## Begin Record set

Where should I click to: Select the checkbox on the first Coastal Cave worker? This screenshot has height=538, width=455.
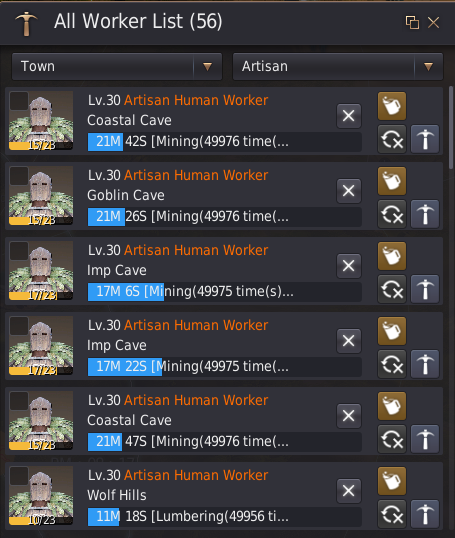[19, 101]
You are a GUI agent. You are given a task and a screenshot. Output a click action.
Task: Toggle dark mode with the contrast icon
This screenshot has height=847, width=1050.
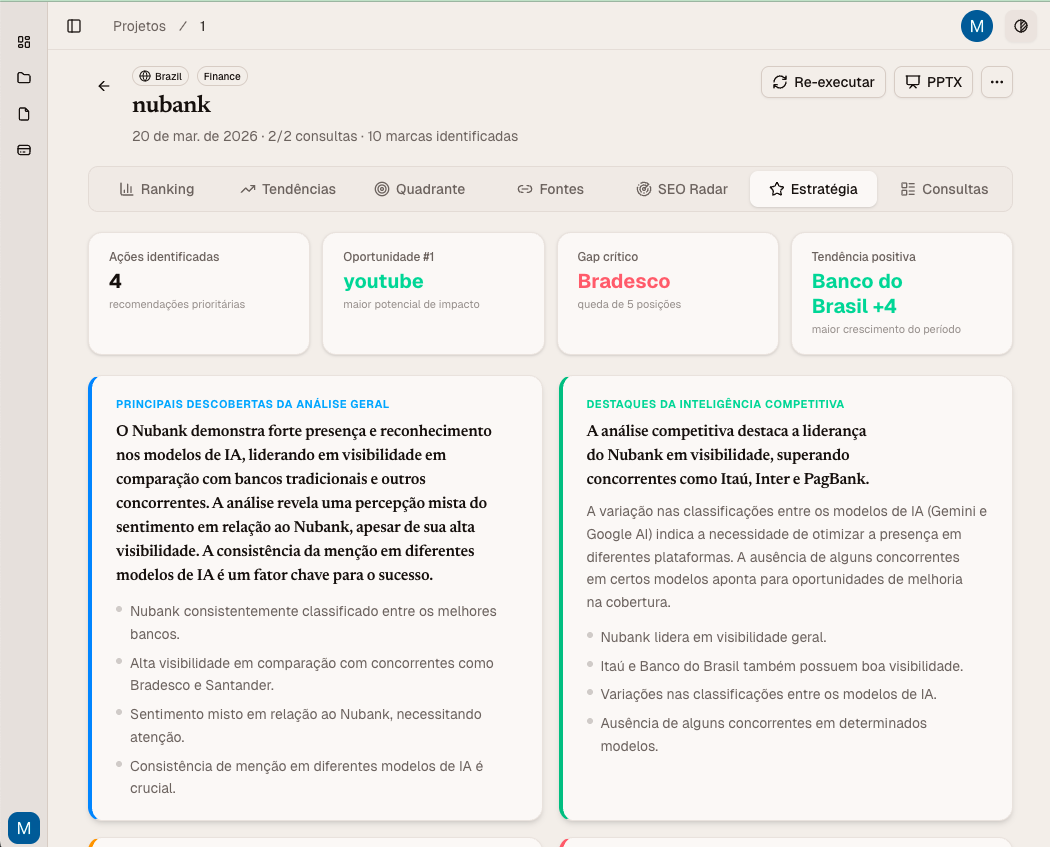click(x=1021, y=26)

## End Record set

## Problem requirements:
Repeat the data above word for word, but leave out the pictures.

## Solution for this problem:
Where should I click to: Select the checkbox on the first Coastal Cave worker? This screenshot has height=538, width=455.
[19, 101]
You are a GUI agent. You are given a task and a screenshot. Output a click action.
Task: Toggle dark mode with the contrast icon
This screenshot has height=847, width=1050.
click(x=1021, y=26)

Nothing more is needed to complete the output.